The container that is used by default for all incoming messages is specified via DefaultContainer(..). When installers are enabled, this (default) container will be created if it doesn't exist.

To opt-out of creating the default container, either disable the installers or use

endpointConfiguration.UsePersistence<CosmosPersistence>()
    .CosmosClient(new CosmosClient("ConnectionString"))
    .DefaultContainer(
        containerName: "ContainerName",
        partitionKeyPath: "/partition/key/path")
    .DisableContainerCreation();

Any other containers that are resolved by extracing partition information from incoming messages need to be manually created in Azure

Customizing the CosmosClient provider

In cases when the CosmosClient is configured and used via dependency injection a custom provider can be implemented

class CustomCosmosClientProvider
    : IProvideCosmosClient
{
    // get fully configured via DI
    public CustomCosmosClientProvider(CosmosClient cosmosClient)
    {
        Client = cosmosClient;
    }
    public CosmosClient Client { get; }
}

and registered on the container

endpointConfiguration.RegisterComponents(c => c.AddTransient<IProvideCosmosClient, CustomCosmosClientProvider>());

Provisioned throughput rate-limiting

When using provisioned throughput it is possible for the CosmosDB service to rate-limit usage, resulting in "request rate too large" exceptions indicated by the 429 status code.

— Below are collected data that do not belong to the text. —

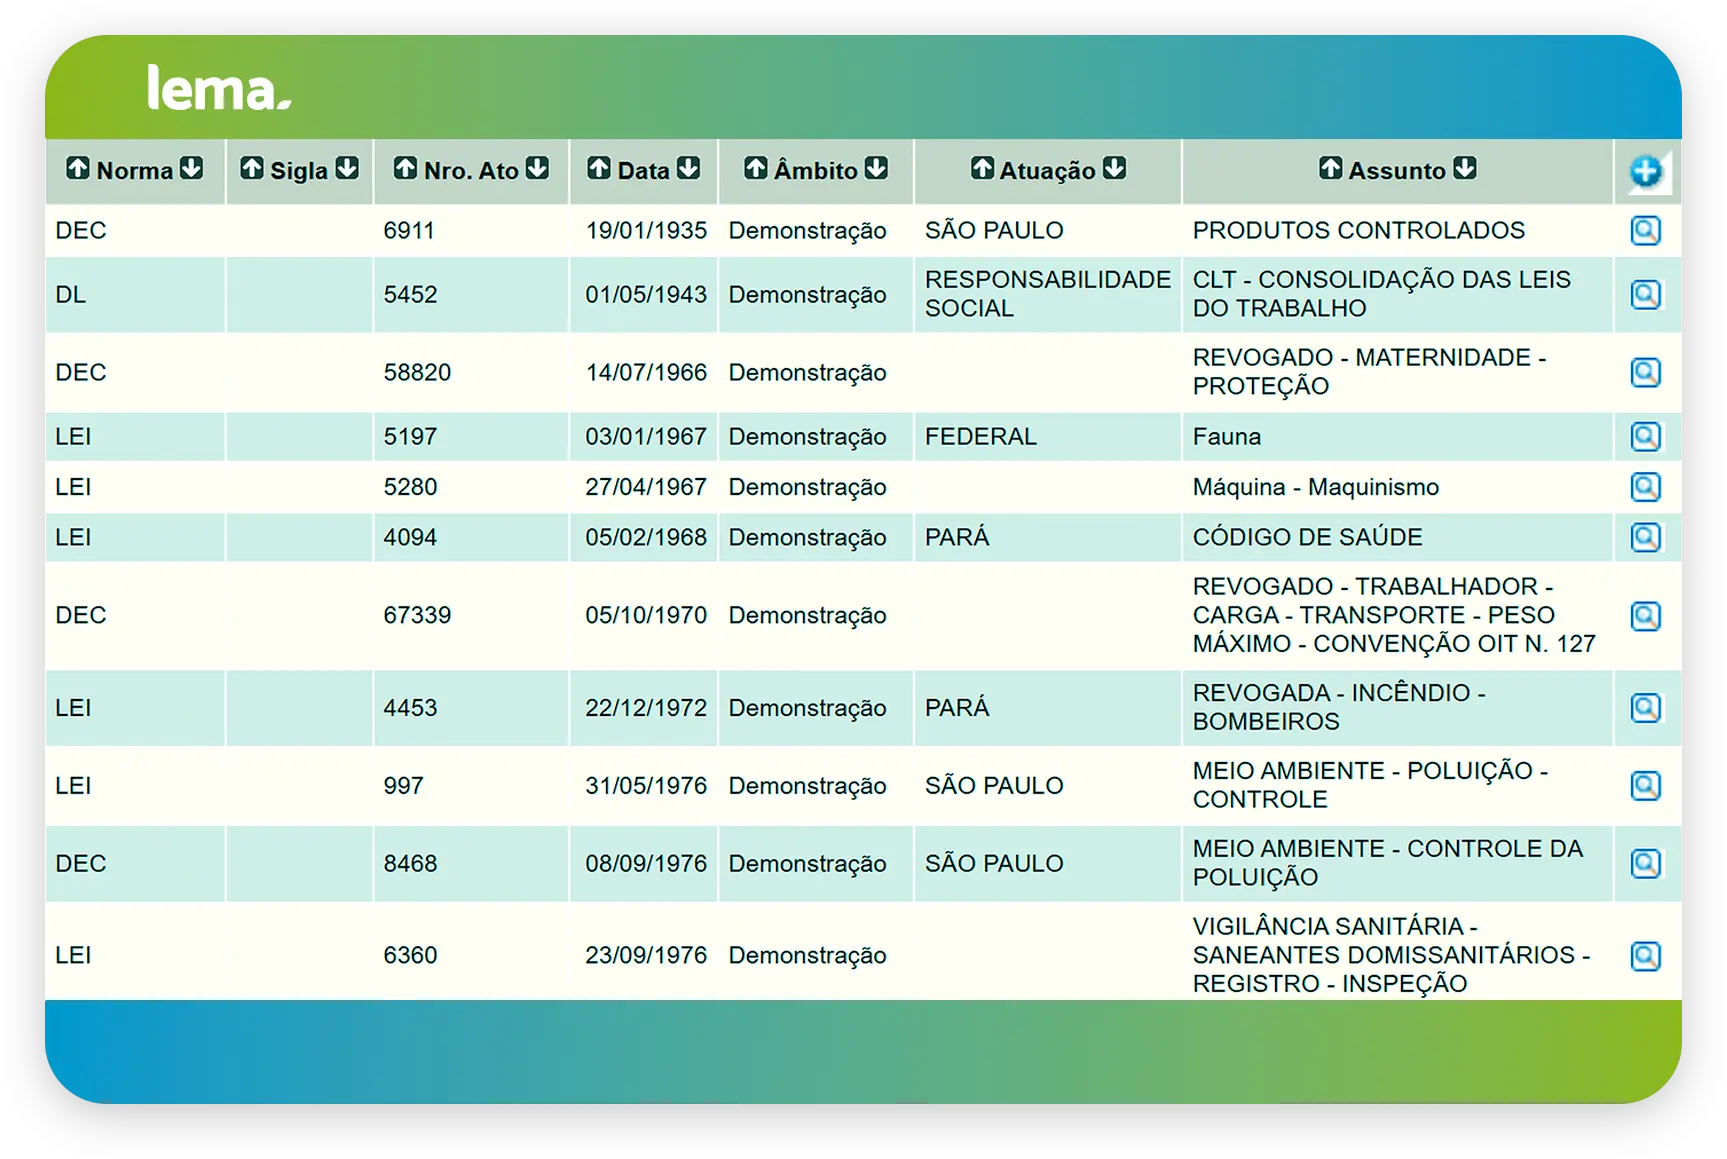This screenshot has height=1159, width=1727.
Task: Select the PRODUTOS CONTROLADOS subject text
Action: [x=1358, y=231]
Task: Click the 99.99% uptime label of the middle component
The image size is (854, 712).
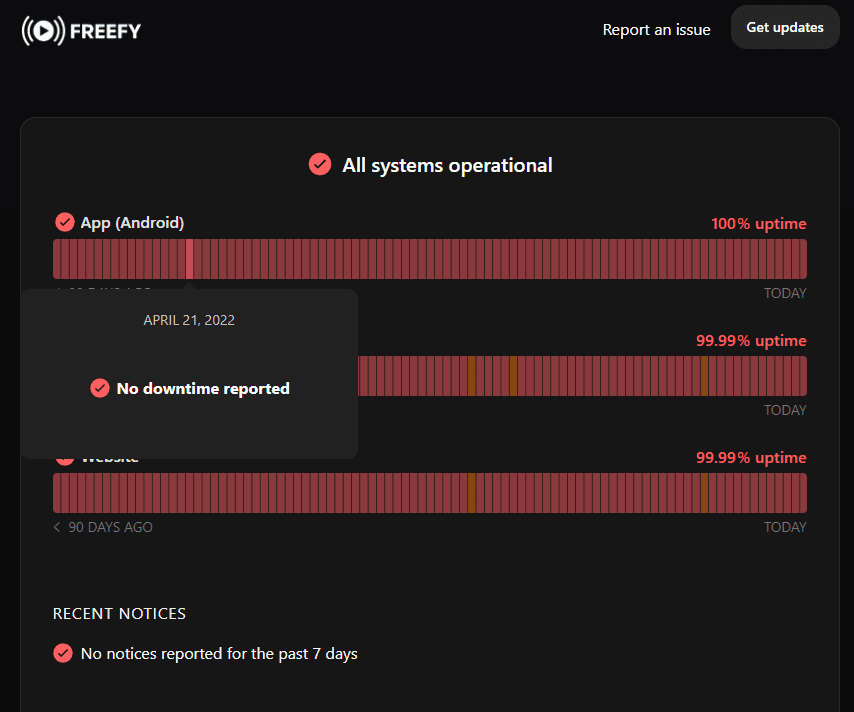Action: coord(751,340)
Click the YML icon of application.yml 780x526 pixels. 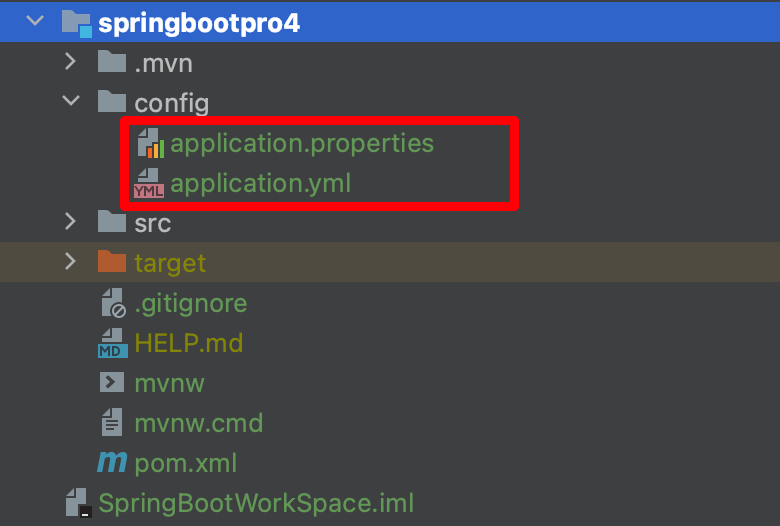coord(149,183)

The Cosmos DB SDK provides a mechanism to automatically retry collection operations when rate-limiting occurs. Besides changing the provisioned RUs or switching to the serverless tier, those settings can be adjusted to help prevent messages from failing during spikes in message volume.

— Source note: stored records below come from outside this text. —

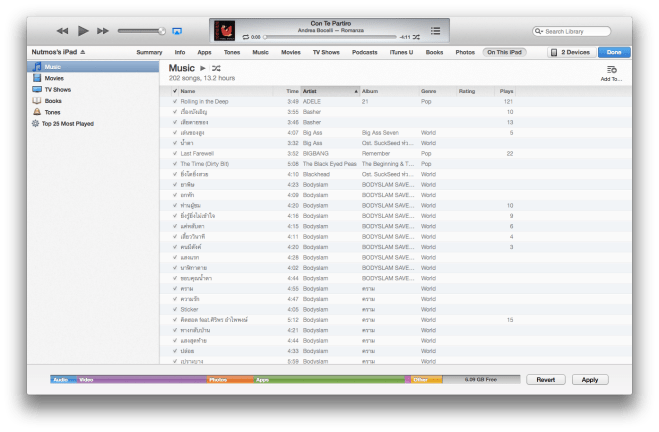Toggle the check-all column header checkmark
The height and width of the screenshot is (432, 659).
click(174, 91)
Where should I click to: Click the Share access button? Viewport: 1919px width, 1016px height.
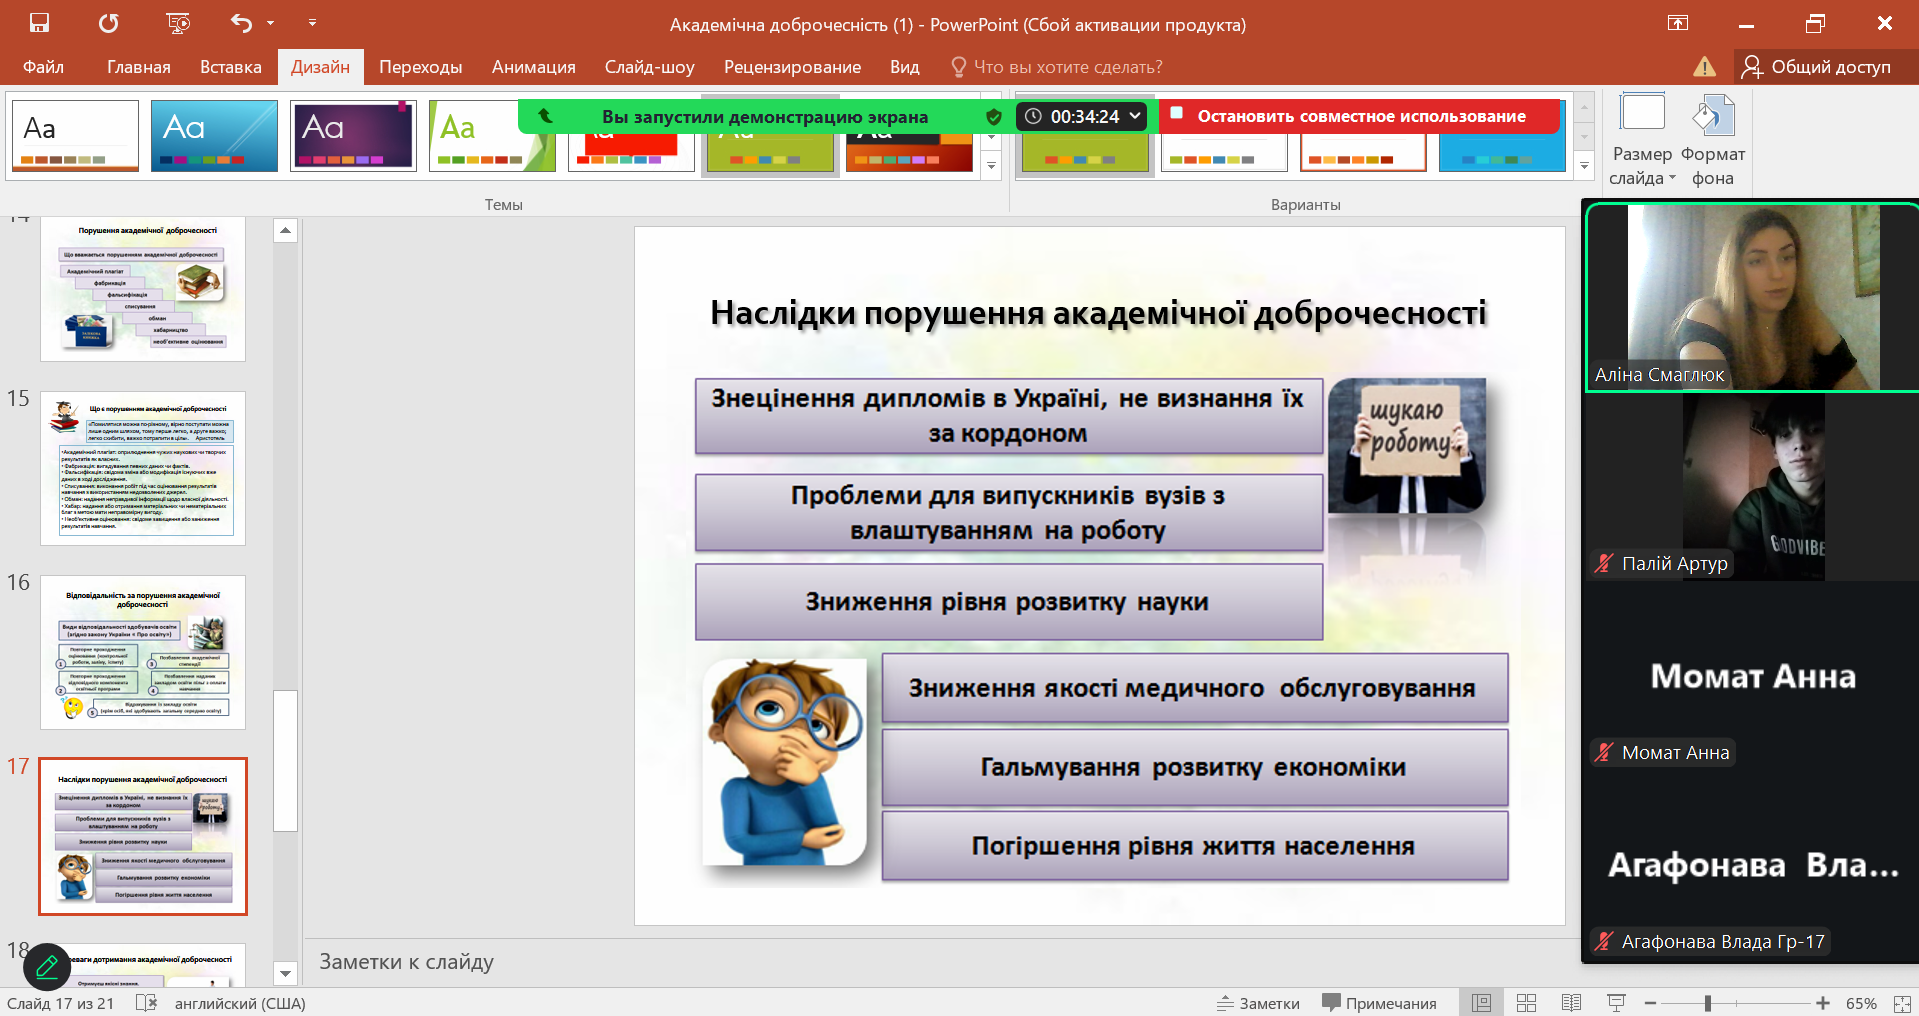[x=1816, y=67]

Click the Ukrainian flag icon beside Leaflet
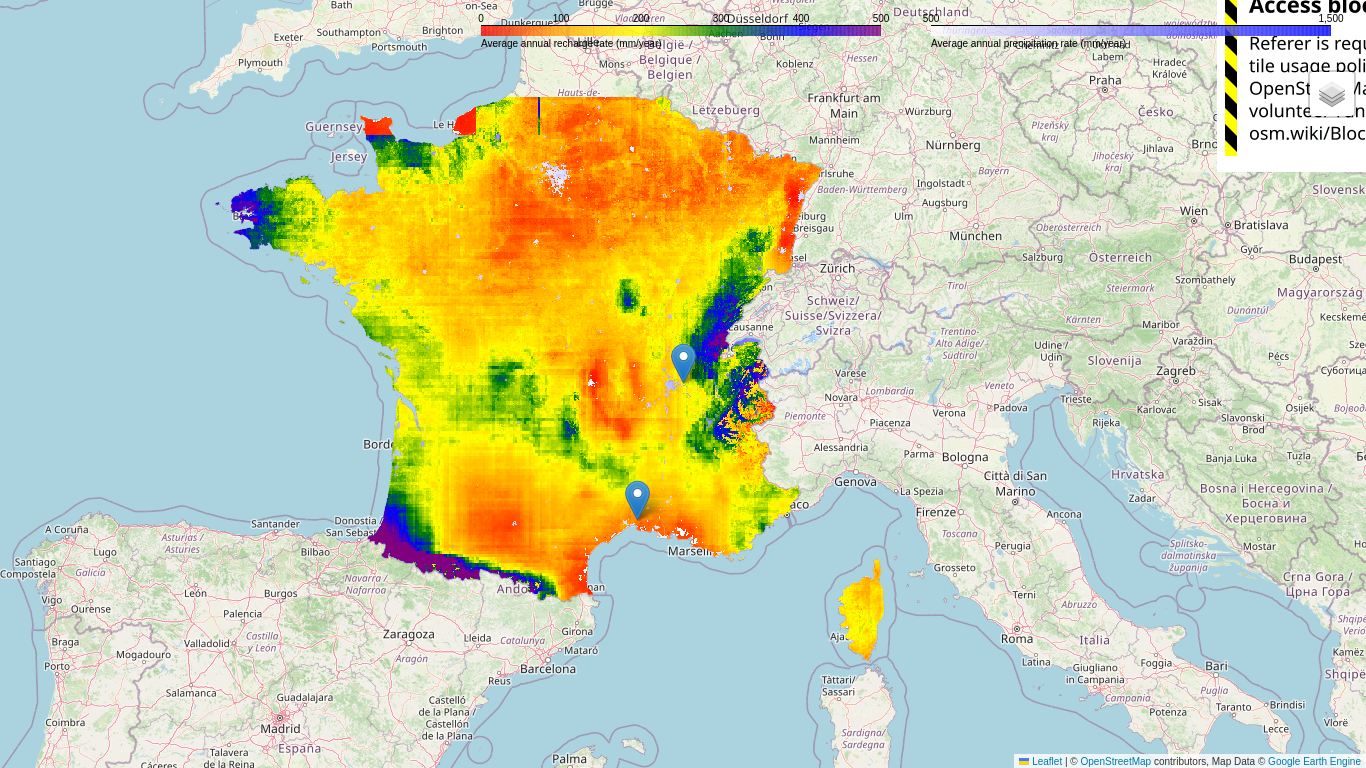click(1024, 761)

These settings may be set when initializing the CosmosClient via the CosmosClientOptions MaxRetryAttemptsOnRateLimitedRequests and MaxRetryWaitTimeOnRateLimitedRequests properties:

endpointConfiguration.UsePersistence<CosmosPersistence>()
    .CosmosClient(new CosmosClient("ConnectionString", new CosmosClientOptions
    {
        MaxRetryWaitTimeOnRateLimitedRequests = TimeSpan.FromSeconds(30),
        MaxRetryAttemptsOnRateLimitedRequests = 9
    }));

They may also be set when using a CosmosClientBuilder via the WithThrottlingRetryOptions method:

var cosmosClientBuilder = new CosmosClientBuilder("ConnectionString")
   .WithThrottlingRetryOptions(
       maxRetryWaitTimeOnThrottledRequests: TimeSpan.FromSeconds(30),
       maxRetryAttemptsOnThrottledRequests: 9
   );

endpointConfiguration.UsePersistence<CosmosPersistence>()
    .CosmosClient(cosmosClientBuilder.Build());

Transactions

The Cosmos DB persister supports using the Cosmos DB transactional batch API. However, Cosmos DB only allows operations to be batched if all operations are performed within the same logical partition key. This is due to the distributed nature of the Cosmos DB service, which does not support distributed transactions.

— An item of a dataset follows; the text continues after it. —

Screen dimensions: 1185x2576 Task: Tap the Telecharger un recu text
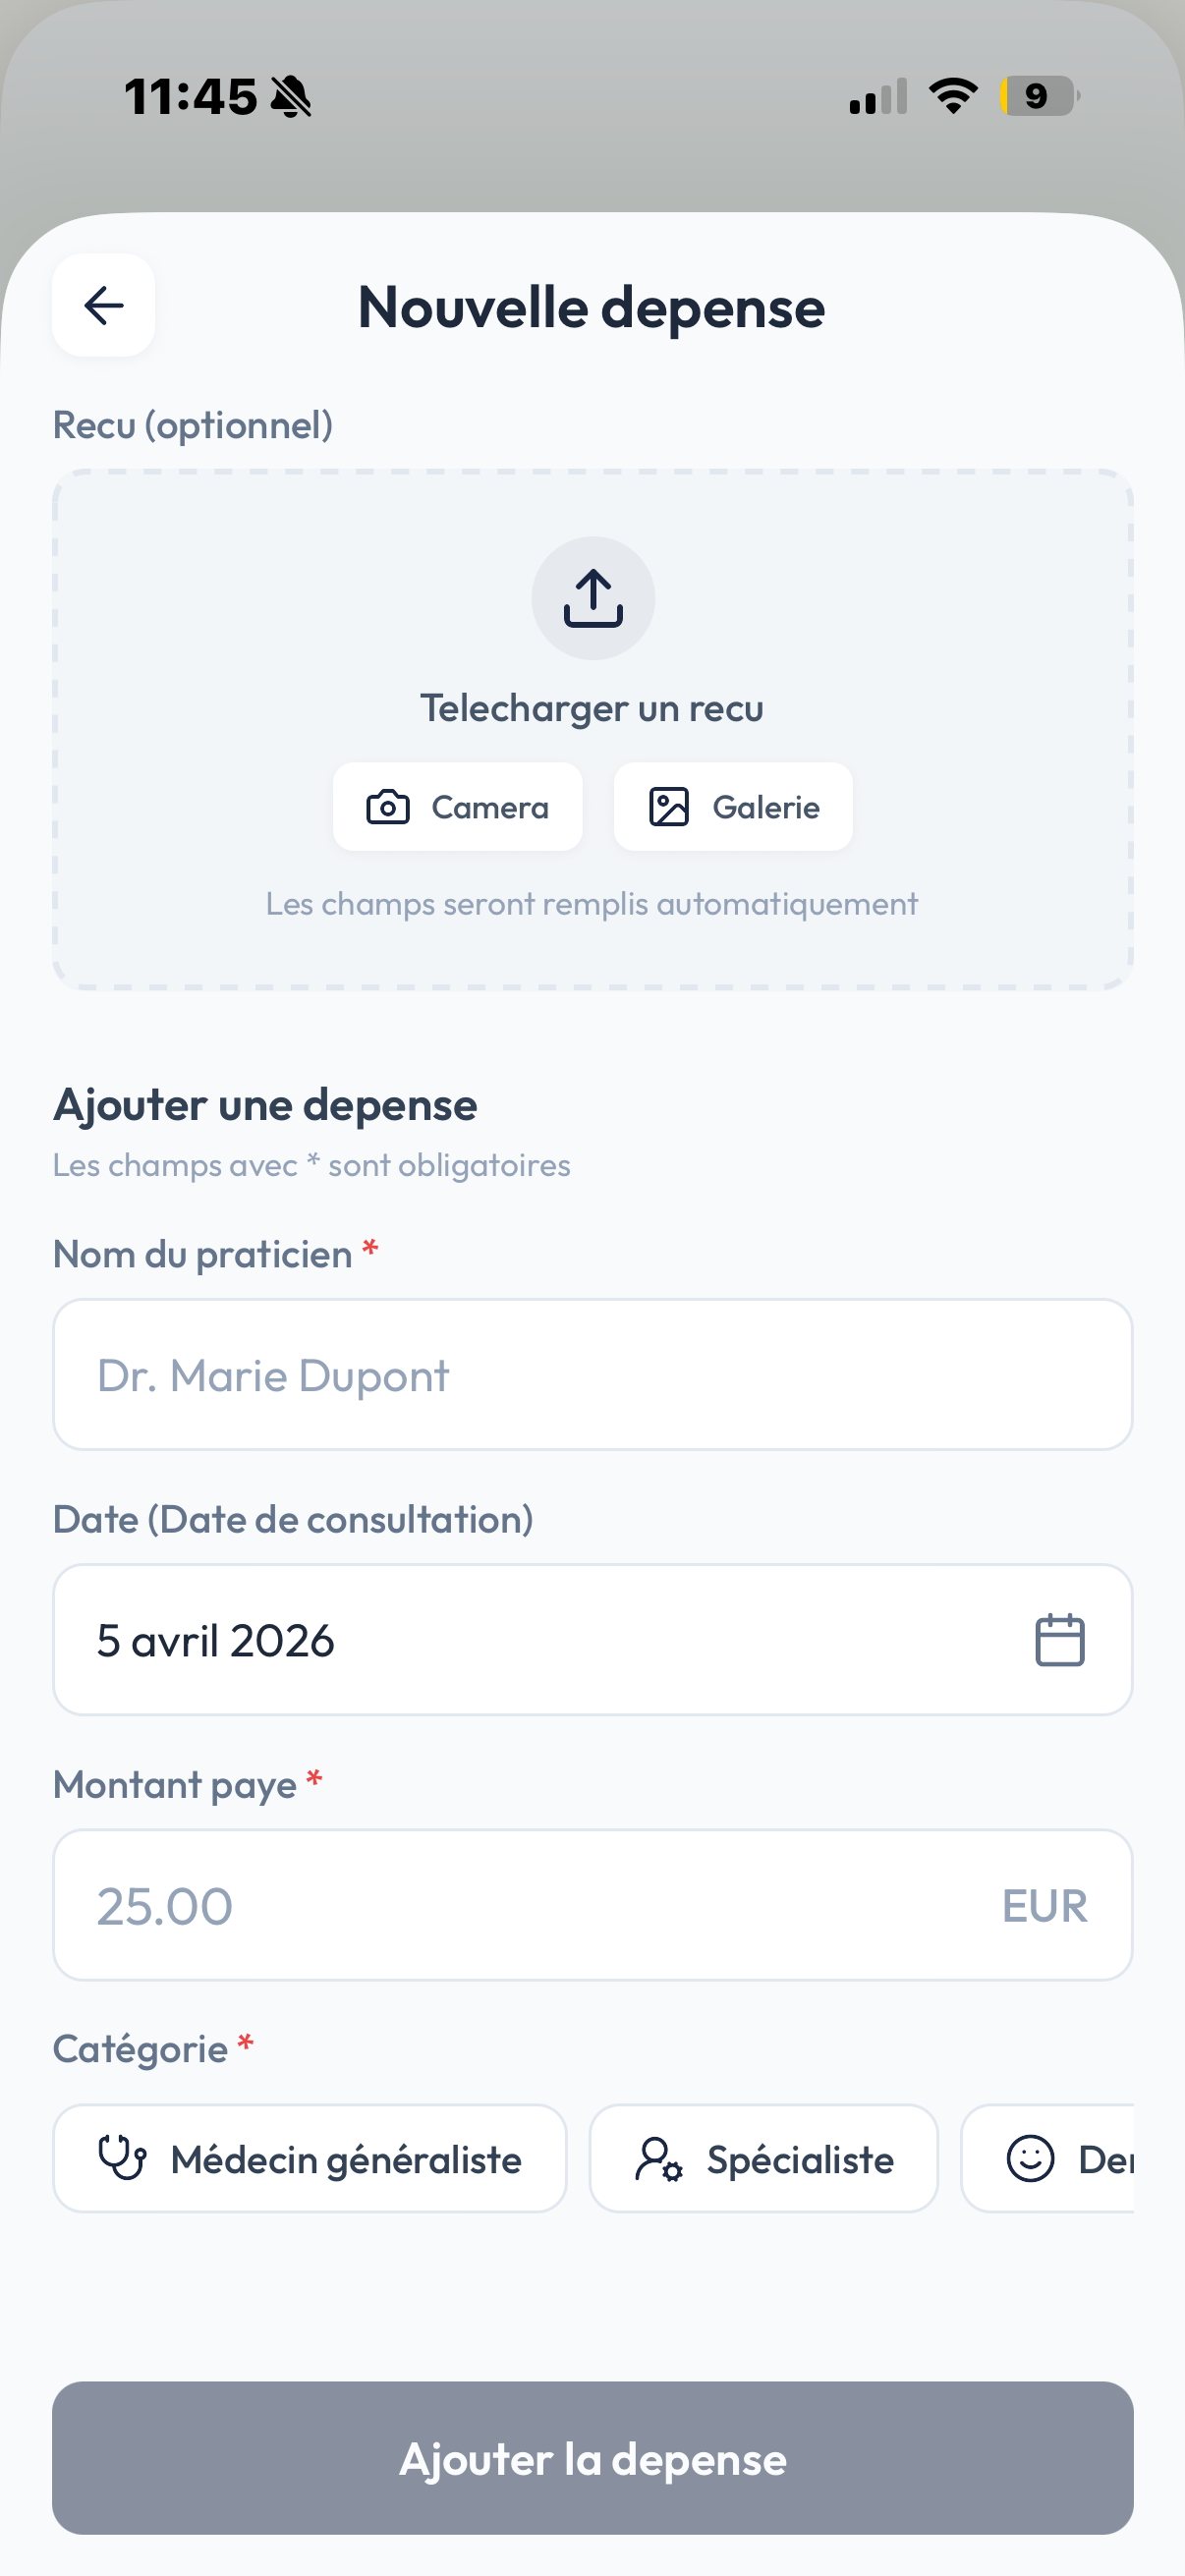592,708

The transactions documentation provides additional details on how to configure NServiceBus to resolve the incoming message to a specific partition key to take advantage of this Cosmos DB feature.

Outbox cleanup

When the outbox is enabled, the deduplication data is kept for seven days by default. To customize this time frame, use the following API:

var outbox = endpointConfiguration.EnableOutbox();
outbox.TimeToKeepOutboxDeduplicationData(TimeSpan.FromDays(7));

Outbox cleanup depends on the Cosmos DB time-to-live feature. Failure to remove the expired outbox records is caused by a misconfigured collection that has time-to-live disabled. Refer to the Cosmos DB documentation to configure the collection correctly.